Screenshot grounding data:
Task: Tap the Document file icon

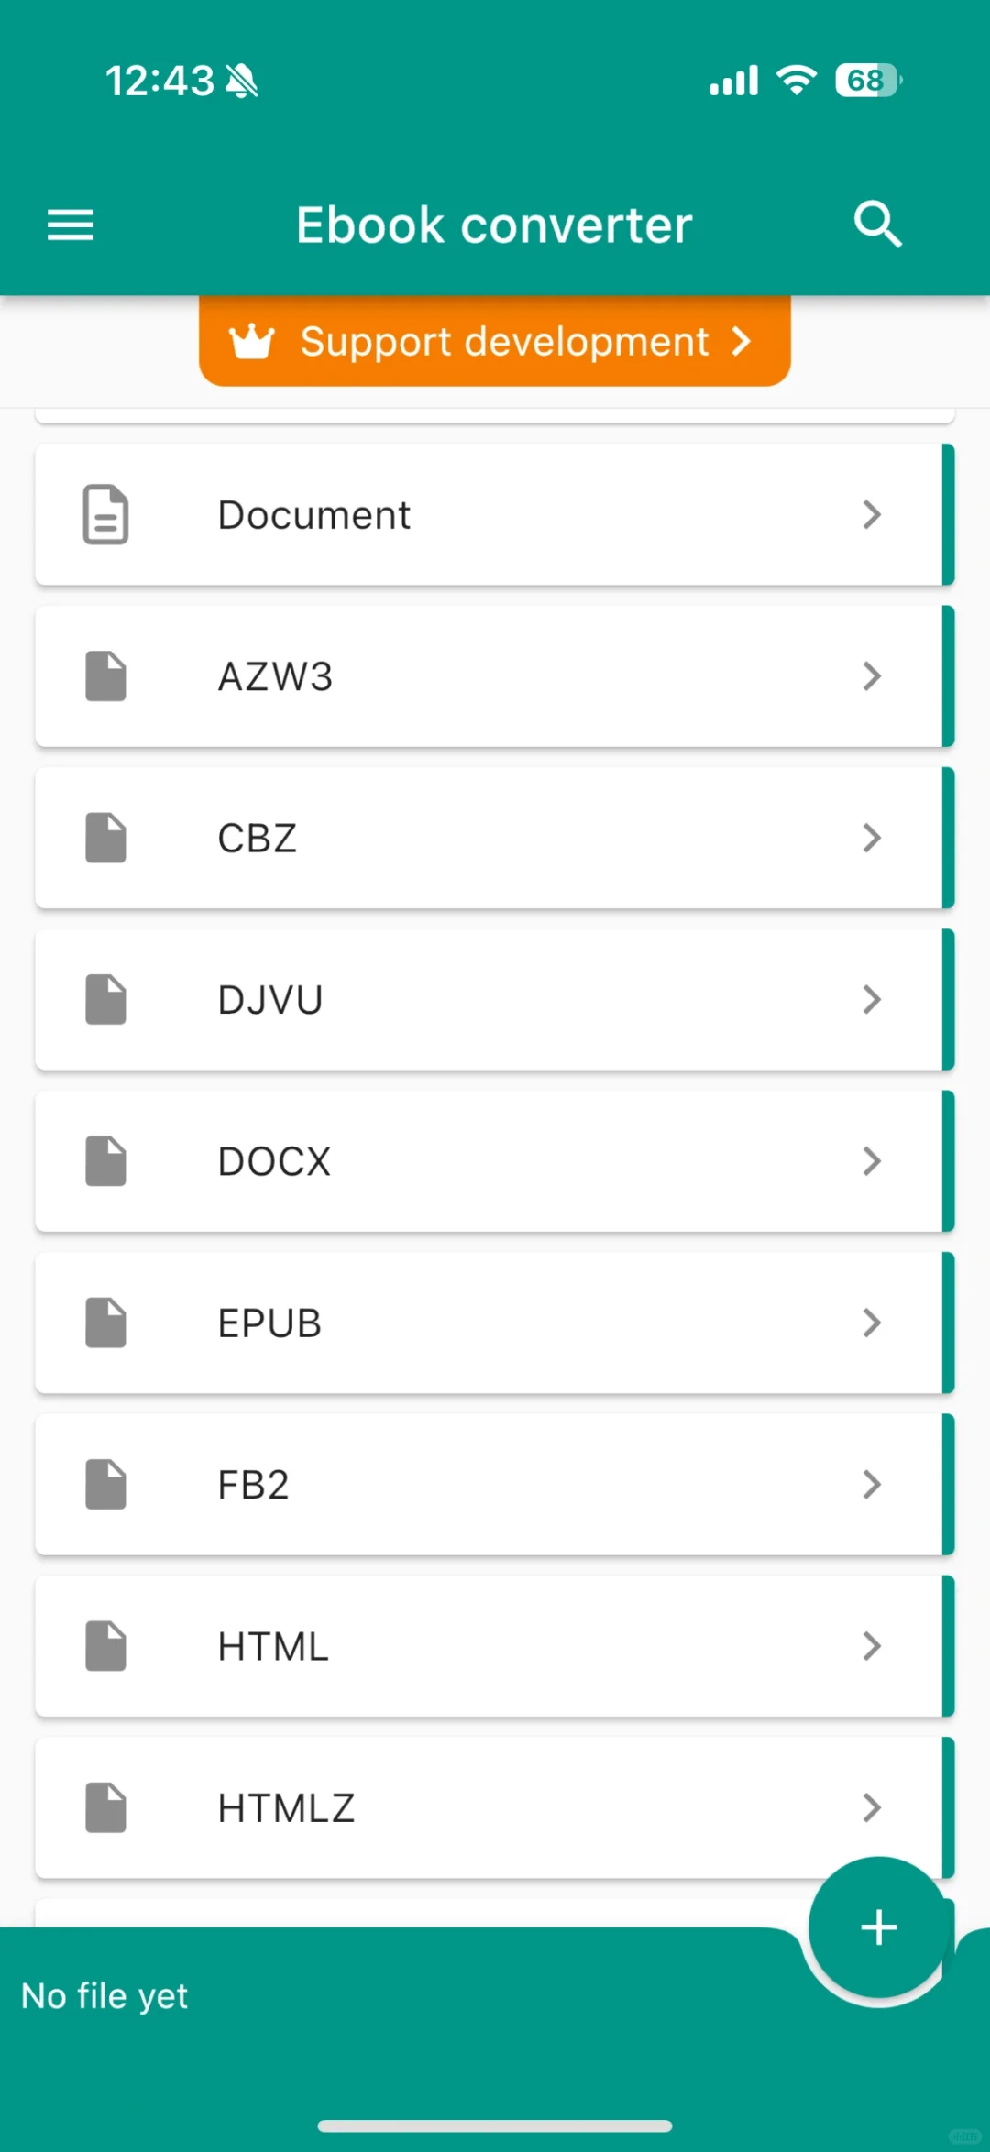Action: tap(105, 515)
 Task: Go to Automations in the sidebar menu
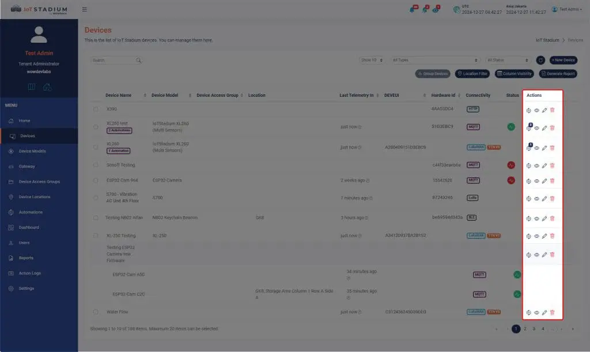pos(31,212)
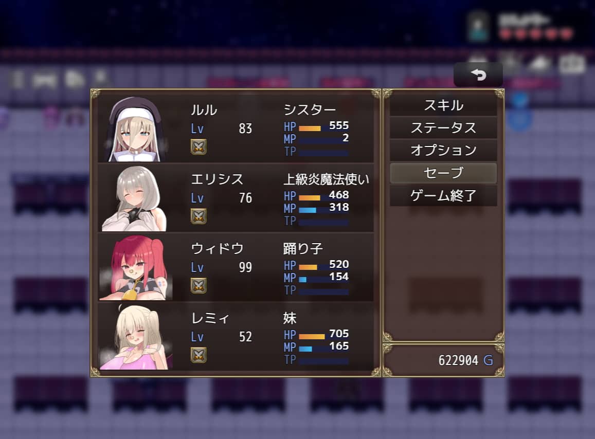Click ルル's yellow status badge icon
The height and width of the screenshot is (439, 595).
pyautogui.click(x=199, y=147)
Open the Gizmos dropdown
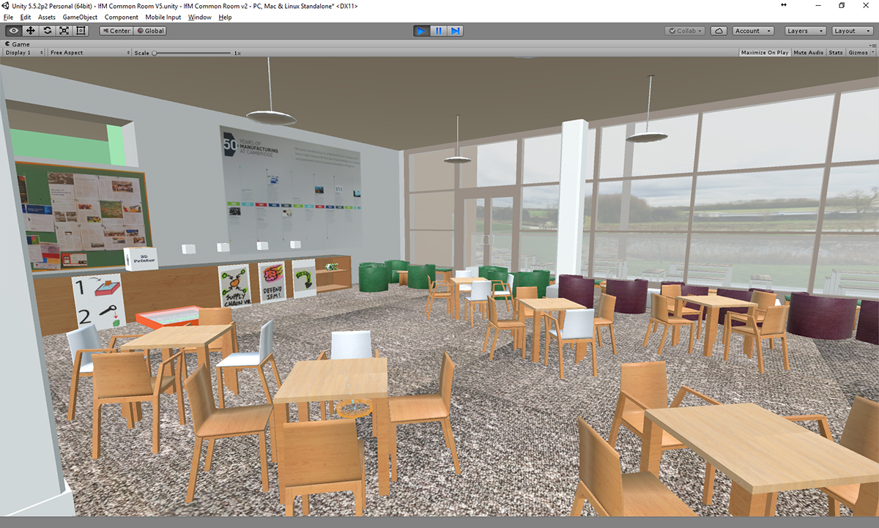The height and width of the screenshot is (528, 879). click(x=860, y=53)
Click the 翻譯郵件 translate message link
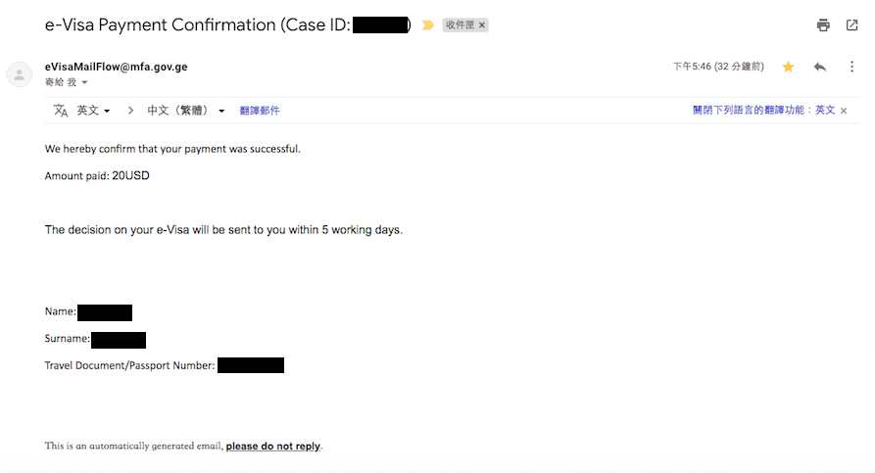This screenshot has width=875, height=473. tap(260, 111)
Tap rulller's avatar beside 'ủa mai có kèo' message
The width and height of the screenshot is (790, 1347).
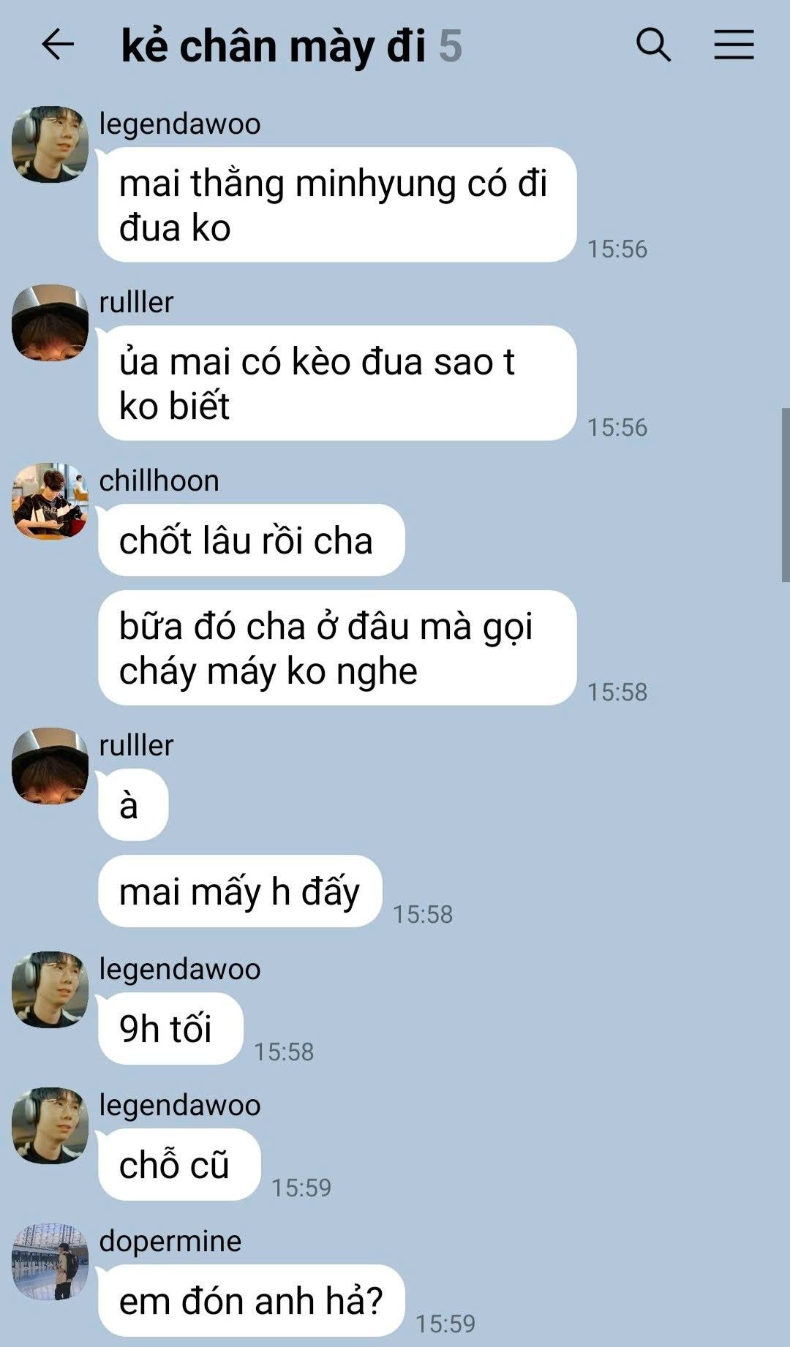point(50,323)

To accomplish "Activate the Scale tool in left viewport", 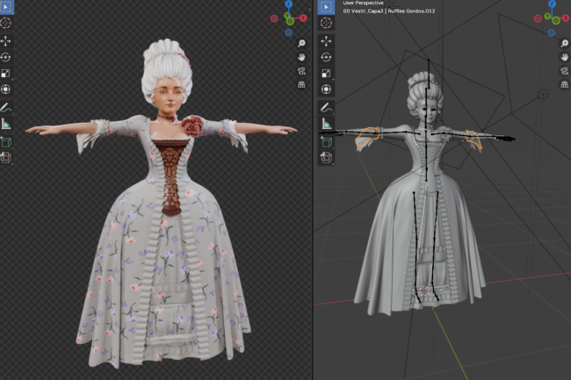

• [ABOUT THIS EXERCISE] Could you reproduce the records above exactly, leaving out the pictures?

• [TASK SOLUTION]
Task: Tap the Document file icon

Action: tap(105, 515)
 Task: Go to Automations in the sidebar menu
pos(31,212)
Click ルル's yellow status badge icon
The height and width of the screenshot is (439, 595).
pyautogui.click(x=199, y=147)
Open the Gizmos dropdown
The height and width of the screenshot is (528, 879). click(x=860, y=53)
Click the 翻譯郵件 translate message link
This screenshot has width=875, height=473. tap(260, 111)
Tap rulller's avatar beside 'ủa mai có kèo' message
The width and height of the screenshot is (790, 1347).
point(50,323)

To accomplish "Activate the Scale tool in left viewport", 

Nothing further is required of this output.